(Input for this task begins)

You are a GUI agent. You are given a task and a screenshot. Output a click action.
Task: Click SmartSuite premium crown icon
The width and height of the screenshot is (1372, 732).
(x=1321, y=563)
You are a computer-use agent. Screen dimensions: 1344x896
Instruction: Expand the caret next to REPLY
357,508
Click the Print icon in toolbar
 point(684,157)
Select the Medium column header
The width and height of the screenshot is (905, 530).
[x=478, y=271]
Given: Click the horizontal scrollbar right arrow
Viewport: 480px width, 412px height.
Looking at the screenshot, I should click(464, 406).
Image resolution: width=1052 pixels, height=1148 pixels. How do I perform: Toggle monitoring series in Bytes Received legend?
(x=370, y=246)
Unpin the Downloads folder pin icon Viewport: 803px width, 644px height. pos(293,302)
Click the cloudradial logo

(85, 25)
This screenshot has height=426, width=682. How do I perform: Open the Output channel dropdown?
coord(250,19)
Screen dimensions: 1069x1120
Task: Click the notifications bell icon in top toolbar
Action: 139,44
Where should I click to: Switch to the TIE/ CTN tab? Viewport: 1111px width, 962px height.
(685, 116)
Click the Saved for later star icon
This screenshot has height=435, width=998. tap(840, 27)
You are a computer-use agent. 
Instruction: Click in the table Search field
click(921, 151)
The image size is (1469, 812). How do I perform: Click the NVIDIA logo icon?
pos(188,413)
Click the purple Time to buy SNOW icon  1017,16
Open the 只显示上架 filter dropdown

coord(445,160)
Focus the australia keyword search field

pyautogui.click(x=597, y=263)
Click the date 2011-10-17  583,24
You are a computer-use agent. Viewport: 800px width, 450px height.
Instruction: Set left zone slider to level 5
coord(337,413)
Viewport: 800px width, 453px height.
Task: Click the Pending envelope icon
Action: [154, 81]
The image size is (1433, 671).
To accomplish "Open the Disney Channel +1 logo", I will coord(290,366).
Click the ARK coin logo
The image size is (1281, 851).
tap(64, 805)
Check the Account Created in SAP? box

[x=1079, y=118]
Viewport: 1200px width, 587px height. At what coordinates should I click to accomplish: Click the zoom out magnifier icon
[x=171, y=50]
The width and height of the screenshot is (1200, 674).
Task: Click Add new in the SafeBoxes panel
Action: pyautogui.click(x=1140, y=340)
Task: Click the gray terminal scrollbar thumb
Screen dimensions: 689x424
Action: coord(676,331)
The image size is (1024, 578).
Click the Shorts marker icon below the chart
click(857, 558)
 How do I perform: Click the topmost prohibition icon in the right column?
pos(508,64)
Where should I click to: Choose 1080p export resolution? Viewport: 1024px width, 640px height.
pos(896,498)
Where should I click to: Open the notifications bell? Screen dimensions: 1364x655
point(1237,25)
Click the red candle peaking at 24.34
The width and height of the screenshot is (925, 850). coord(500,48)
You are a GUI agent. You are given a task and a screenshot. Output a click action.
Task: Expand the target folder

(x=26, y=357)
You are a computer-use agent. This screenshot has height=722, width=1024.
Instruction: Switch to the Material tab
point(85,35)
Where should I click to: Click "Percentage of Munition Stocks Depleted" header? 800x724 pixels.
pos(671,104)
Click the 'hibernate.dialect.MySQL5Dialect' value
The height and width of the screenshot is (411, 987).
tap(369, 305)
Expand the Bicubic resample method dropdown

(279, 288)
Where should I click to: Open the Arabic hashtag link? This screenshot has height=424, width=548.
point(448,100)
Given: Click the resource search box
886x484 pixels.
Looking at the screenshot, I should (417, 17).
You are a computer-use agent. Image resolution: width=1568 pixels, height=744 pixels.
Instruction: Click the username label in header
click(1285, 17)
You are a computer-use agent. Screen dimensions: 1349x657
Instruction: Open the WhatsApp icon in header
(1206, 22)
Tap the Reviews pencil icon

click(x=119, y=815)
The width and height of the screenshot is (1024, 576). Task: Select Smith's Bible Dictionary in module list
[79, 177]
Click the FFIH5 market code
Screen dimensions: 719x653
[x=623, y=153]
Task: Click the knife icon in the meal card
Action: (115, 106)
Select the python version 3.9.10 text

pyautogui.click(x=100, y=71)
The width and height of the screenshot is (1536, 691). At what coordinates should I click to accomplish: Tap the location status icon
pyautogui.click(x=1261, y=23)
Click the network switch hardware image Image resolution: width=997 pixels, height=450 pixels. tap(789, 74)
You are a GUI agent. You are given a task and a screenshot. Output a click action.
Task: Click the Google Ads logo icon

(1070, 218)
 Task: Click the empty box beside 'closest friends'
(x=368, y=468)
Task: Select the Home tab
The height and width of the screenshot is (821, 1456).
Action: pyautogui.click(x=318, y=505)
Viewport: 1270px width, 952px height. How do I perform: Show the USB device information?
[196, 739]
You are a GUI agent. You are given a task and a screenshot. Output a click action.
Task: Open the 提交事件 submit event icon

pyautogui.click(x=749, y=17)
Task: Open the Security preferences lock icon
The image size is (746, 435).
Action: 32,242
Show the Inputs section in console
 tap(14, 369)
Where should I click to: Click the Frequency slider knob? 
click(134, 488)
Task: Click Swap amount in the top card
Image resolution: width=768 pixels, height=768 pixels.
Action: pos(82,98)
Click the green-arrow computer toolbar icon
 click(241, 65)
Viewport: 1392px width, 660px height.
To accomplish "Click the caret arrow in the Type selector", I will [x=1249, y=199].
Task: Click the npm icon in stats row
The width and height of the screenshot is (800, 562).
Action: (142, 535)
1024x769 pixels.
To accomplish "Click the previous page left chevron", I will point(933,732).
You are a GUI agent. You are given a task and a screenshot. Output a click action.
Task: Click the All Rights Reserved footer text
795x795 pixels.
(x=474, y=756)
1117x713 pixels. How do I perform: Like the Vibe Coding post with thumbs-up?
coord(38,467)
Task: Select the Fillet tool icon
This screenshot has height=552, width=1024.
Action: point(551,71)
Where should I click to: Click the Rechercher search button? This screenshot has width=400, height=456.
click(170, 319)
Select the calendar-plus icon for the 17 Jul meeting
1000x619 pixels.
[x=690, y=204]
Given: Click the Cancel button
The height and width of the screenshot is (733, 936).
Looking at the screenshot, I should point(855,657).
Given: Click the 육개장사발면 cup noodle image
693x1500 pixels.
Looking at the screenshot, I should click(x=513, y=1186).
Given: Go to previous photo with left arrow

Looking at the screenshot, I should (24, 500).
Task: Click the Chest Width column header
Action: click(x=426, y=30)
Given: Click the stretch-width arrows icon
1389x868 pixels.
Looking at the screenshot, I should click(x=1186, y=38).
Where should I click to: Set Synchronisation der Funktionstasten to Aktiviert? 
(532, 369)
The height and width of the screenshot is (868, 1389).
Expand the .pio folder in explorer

(Input for this task ends)

- **Exercise**: Output every entry exactly.

- **Response to this task**:
You are a GUI agent. You are given a task and a screenshot. Output a click action.
Task: Click SmartSuite premium crown icon
The width and height of the screenshot is (1372, 732).
(x=1321, y=563)
You are a computer-use agent. Screen dimensions: 1344x896
Instruction: Expand the caret next to REPLY
357,508
Click the Print icon in toolbar
 point(684,157)
Select the Medium column header
The width and height of the screenshot is (905, 530).
[x=478, y=271]
Given: Click the horizontal scrollbar right arrow
Viewport: 480px width, 412px height.
Looking at the screenshot, I should click(464, 406).
Image resolution: width=1052 pixels, height=1148 pixels. How do I perform: Toggle monitoring series in Bytes Received legend?
(x=370, y=246)
Unpin the Downloads folder pin icon Viewport: 803px width, 644px height. pos(293,302)
Click the cloudradial logo

(85, 25)
This screenshot has height=426, width=682. How do I perform: Open the Output channel dropdown?
coord(250,19)
Screen dimensions: 1069x1120
Task: Click the notifications bell icon in top toolbar
Action: 139,44
Where should I click to: Switch to the TIE/ CTN tab? Viewport: 1111px width, 962px height.
(685, 116)
Click the Saved for later star icon
This screenshot has height=435, width=998. tap(840, 27)
You are a computer-use agent. 
Instruction: Click in the table Search field
click(921, 151)
The image size is (1469, 812). How do I perform: Click the NVIDIA logo icon?
pos(188,413)
Click the purple Time to buy SNOW icon  1017,16
Open the 只显示上架 filter dropdown

coord(445,160)
Focus the australia keyword search field

pyautogui.click(x=597, y=263)
Click the date 2011-10-17  583,24
You are a computer-use agent. Viewport: 800px width, 450px height.
Instruction: Set left zone slider to level 5
coord(337,413)
Viewport: 800px width, 453px height.
Task: Click the Pending envelope icon
Action: [154, 81]
The image size is (1433, 671).
To accomplish "Open the Disney Channel +1 logo", I will coord(290,366).
Click the ARK coin logo
The image size is (1281, 851).
tap(64, 805)
Check the Account Created in SAP? box

[x=1079, y=118]
Viewport: 1200px width, 587px height. At what coordinates should I click to accomplish: Click the zoom out magnifier icon
[x=171, y=50]
The width and height of the screenshot is (1200, 674).
Task: Click Add new in the SafeBoxes panel
Action: pyautogui.click(x=1140, y=340)
Task: Click the gray terminal scrollbar thumb
Screen dimensions: 689x424
Action: coord(676,331)
The image size is (1024, 578).
Click the Shorts marker icon below the chart
click(857, 558)
 How do I perform: Click the topmost prohibition icon in the right column?
pos(508,64)
Where should I click to: Choose 1080p export resolution? Viewport: 1024px width, 640px height.
pos(896,498)
Where should I click to: Open the notifications bell? Screen dimensions: 1364x655
point(1237,25)
Click the red candle peaking at 24.34
The width and height of the screenshot is (925, 850). coord(500,48)
You are a GUI agent. You are given a task and a screenshot. Output a click action.
Task: Expand the target folder

(x=26, y=357)
You are a computer-use agent. This screenshot has height=722, width=1024.
Instruction: Switch to the Material tab
point(85,35)
Where should I click to: Click "Percentage of Munition Stocks Depleted" header? 800x724 pixels.
pos(671,104)
Click the 'hibernate.dialect.MySQL5Dialect' value
The height and width of the screenshot is (411, 987).
tap(369, 305)
Expand the Bicubic resample method dropdown

(279, 288)
Where should I click to: Open the Arabic hashtag link? This screenshot has height=424, width=548.
point(448,100)
Given: Click the resource search box
886x484 pixels.
Looking at the screenshot, I should (417, 17).
You are a computer-use agent. Image resolution: width=1568 pixels, height=744 pixels.
Instruction: Click the username label in header
click(1285, 17)
You are a computer-use agent. Screen dimensions: 1349x657
Instruction: Open the WhatsApp icon in header
(1206, 22)
Tap the Reviews pencil icon

click(x=119, y=815)
The width and height of the screenshot is (1024, 576). Task: Select Smith's Bible Dictionary in module list
[79, 177]
Click the FFIH5 market code
Screen dimensions: 719x653
[x=623, y=153]
Task: Click the knife icon in the meal card
Action: (115, 106)
Select the python version 3.9.10 text

pyautogui.click(x=100, y=71)
The width and height of the screenshot is (1536, 691). At what coordinates should I click to accomplish: Tap the location status icon
pyautogui.click(x=1261, y=23)
Click the network switch hardware image Image resolution: width=997 pixels, height=450 pixels. tap(789, 74)
You are a GUI agent. You are given a task and a screenshot. Output a click action.
Task: Click the Google Ads logo icon

(1070, 218)
 Task: Click the empty box beside 'closest friends'
(x=368, y=468)
Task: Select the Home tab
The height and width of the screenshot is (821, 1456).
Action: pyautogui.click(x=318, y=505)
Viewport: 1270px width, 952px height. How do I perform: Show the USB device information?
[196, 739]
You are a GUI agent. You are given a task and a screenshot. Output a click action.
Task: Open the 提交事件 submit event icon

pyautogui.click(x=749, y=17)
Task: Open the Security preferences lock icon
The image size is (746, 435).
Action: 32,242
Show the Inputs section in console
 tap(14, 369)
Where should I click to: Click the Frequency slider knob? 
click(134, 488)
Task: Click Swap amount in the top card
Image resolution: width=768 pixels, height=768 pixels.
Action: pos(82,98)
Click the green-arrow computer toolbar icon
 click(241, 65)
Viewport: 1392px width, 660px height.
To accomplish "Click the caret arrow in the Type selector", I will [x=1249, y=199].
Task: Click the npm icon in stats row
The width and height of the screenshot is (800, 562).
Action: (142, 535)
1024x769 pixels.
To accomplish "Click the previous page left chevron", I will point(933,732).
You are a GUI agent. You are given a task and a screenshot. Output a click action.
Task: Click the All Rights Reserved footer text
795x795 pixels.
(x=474, y=756)
1117x713 pixels. How do I perform: Like the Vibe Coding post with thumbs-up?
coord(38,467)
Task: Select the Fillet tool icon
This screenshot has height=552, width=1024.
Action: point(551,71)
Where should I click to: Click the Rechercher search button? This screenshot has width=400, height=456.
click(170, 319)
Select the calendar-plus icon for the 17 Jul meeting
1000x619 pixels.
[x=690, y=204]
Given: Click the Cancel button
The height and width of the screenshot is (733, 936).
Looking at the screenshot, I should point(855,657).
Given: Click the 육개장사발면 cup noodle image
693x1500 pixels.
Looking at the screenshot, I should click(x=513, y=1186).
Given: Go to previous photo with left arrow

Looking at the screenshot, I should (24, 500).
Task: Click the Chest Width column header
Action: click(x=426, y=30)
Given: Click the stretch-width arrows icon
1389x868 pixels.
Looking at the screenshot, I should click(x=1186, y=38).
Where should I click to: Set Synchronisation der Funktionstasten to Aktiviert? 
(532, 369)
The height and width of the screenshot is (868, 1389).
Expand the .pio folder in explorer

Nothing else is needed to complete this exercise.